When the girls were little, one of the highlights of my year was helping them get dressed up to go trick-or-treating, always watching out for their wellbeing as I conducted random taste tests of their treats – just the chocolate ones – for safety.
For the past few years, though, instead of some innocent trick-or-treating, my two older daughters have focused on the frightening and macabre side of the holiday – namely teenage boys. And due to the COVID-19 pandemic spoiling last year’s Halloween night, my youngest daughter had to settle for staying home and seeing how many Kit Kats she could consume without throwing up on her iPhone.

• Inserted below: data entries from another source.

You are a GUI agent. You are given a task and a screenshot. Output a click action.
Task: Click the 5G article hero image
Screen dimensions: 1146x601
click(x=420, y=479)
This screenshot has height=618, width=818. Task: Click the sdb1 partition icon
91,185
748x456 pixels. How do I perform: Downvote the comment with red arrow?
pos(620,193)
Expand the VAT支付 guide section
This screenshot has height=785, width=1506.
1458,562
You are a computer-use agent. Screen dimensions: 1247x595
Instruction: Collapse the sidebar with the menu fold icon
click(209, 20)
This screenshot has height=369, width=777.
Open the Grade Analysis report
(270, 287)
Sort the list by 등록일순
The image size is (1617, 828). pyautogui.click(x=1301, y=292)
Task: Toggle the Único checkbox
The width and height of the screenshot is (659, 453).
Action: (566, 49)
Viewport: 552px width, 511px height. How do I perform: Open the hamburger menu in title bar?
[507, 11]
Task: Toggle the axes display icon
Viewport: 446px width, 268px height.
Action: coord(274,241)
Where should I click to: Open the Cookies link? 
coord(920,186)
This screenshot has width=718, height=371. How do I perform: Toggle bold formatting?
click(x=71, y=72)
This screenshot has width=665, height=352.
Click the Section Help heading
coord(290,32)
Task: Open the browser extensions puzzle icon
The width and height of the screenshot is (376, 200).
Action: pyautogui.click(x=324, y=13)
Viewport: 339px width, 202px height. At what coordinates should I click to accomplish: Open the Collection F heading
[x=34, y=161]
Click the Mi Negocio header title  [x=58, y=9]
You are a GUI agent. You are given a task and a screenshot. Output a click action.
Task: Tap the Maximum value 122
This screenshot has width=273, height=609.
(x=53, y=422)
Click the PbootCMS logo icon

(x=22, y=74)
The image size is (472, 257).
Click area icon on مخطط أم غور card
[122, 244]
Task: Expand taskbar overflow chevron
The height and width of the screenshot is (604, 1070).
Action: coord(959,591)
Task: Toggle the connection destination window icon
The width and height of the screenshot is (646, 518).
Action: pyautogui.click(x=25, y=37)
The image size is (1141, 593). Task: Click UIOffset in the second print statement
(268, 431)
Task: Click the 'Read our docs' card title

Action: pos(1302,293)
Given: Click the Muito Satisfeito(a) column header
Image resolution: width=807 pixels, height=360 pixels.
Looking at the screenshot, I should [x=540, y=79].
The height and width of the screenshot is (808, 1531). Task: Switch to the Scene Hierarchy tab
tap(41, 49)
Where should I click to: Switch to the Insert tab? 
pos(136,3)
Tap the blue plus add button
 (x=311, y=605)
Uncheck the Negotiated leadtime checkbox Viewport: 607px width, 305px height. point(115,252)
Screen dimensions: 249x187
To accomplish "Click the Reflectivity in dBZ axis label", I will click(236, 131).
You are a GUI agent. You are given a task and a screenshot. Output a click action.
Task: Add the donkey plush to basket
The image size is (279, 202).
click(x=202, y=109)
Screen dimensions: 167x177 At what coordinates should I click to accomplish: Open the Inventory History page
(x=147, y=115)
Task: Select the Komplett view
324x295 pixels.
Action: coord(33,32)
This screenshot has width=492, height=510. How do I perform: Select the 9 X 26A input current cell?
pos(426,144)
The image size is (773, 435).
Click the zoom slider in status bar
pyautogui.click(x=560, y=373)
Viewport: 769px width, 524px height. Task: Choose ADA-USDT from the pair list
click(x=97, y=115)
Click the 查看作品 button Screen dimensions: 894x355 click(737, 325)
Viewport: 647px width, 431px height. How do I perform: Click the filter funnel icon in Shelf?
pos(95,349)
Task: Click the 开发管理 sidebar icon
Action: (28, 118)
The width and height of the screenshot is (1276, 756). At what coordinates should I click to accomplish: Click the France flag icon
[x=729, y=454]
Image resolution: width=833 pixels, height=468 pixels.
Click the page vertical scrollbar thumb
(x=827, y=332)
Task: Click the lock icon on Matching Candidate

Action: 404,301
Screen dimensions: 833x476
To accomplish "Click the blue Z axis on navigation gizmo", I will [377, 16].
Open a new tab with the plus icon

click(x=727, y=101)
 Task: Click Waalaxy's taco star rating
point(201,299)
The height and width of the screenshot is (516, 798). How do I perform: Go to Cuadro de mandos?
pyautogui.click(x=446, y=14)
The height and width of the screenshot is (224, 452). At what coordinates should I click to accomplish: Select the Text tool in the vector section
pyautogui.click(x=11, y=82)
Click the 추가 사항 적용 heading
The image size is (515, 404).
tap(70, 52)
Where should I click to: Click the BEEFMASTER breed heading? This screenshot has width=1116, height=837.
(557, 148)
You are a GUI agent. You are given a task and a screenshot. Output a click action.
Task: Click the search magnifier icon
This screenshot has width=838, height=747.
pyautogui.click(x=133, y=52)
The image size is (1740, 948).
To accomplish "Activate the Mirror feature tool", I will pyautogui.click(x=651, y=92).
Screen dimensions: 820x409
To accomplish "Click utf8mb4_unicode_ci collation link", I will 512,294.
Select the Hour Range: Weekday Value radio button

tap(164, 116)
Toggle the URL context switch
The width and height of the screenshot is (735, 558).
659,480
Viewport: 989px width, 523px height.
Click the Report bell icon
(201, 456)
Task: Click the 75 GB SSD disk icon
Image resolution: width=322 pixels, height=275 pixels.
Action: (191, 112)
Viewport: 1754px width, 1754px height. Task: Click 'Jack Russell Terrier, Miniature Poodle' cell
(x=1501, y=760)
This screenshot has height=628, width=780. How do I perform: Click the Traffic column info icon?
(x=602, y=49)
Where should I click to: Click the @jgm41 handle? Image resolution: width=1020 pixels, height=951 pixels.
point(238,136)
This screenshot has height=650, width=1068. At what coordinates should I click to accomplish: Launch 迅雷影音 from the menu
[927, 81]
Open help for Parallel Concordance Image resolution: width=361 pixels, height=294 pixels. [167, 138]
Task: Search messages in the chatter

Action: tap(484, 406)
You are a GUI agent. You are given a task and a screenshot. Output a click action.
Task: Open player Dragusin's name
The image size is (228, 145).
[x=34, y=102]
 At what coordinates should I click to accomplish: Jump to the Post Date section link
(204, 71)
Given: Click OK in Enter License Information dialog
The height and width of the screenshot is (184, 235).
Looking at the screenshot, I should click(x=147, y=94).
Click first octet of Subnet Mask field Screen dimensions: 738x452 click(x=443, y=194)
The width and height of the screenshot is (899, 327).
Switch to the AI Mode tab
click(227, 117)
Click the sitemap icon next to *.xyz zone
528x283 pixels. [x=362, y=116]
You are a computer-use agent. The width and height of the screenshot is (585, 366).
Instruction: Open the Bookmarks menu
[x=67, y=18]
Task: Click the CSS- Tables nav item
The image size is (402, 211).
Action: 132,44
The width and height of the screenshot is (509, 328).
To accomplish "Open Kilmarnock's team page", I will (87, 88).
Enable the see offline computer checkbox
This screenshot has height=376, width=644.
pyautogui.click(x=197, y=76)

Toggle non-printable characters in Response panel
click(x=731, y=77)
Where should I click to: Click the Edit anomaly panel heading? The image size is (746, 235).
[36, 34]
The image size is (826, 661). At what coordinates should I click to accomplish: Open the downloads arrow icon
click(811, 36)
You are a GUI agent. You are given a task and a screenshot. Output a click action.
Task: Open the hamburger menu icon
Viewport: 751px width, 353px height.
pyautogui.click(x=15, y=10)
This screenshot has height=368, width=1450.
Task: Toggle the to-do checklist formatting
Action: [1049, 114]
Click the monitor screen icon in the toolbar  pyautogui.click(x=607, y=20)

Even our family tradition of gathering in the garage a few days before Halloween night to carve jack-o’-lanterns has been disrupted by the ravages of puberty (theirs-not mine). For 17 years straight, we would scrape, gouge and slice until the floor of our garage looked like the Great Pumpkin just gave birth. And once the carving was finished, I’d chase the girls around the front yard in an old sheet listening to them squeal with delight and trying not to trip and rupture a major organ (mine, not theirs).
Last year, nobody was interested in carving a single pumpkin, and my wife wouldn’t let me wear a sheet and run around the front yard by myself – or chase her.
And speaking of ghosts, it’s a lot tougher to give the girls a harmless scare these days (except when I walk through the house shirtless). I used to enjoy giving them the willies with my story of the giant “ghost skunk” that lurked around outside, waiting to spray young girl children who complained about their dad’s jokes and fashion choices. Since the girls all became teenagers, though, I’m the one constantly terrified that one of them is going to come home holding hands with some dude named Blade, Diesel or Maximus.
Yes, I understand that change is inevitable, and it’s usually best to embrace it–or at least give it a side hug. And I do love my teen daughters dearly, even if they would rather spend time with boys who still don’t have to shave their ears.
I’m not giving up on Halloween quite yet, though. Since Dr. Fauci recently released the holiday out of quarantine from his basement, I was thrilled when my youngest daughter asked me to take her trick-or-treating this year (maybe for the last time) – if I promise to stay out of her Kit Kats.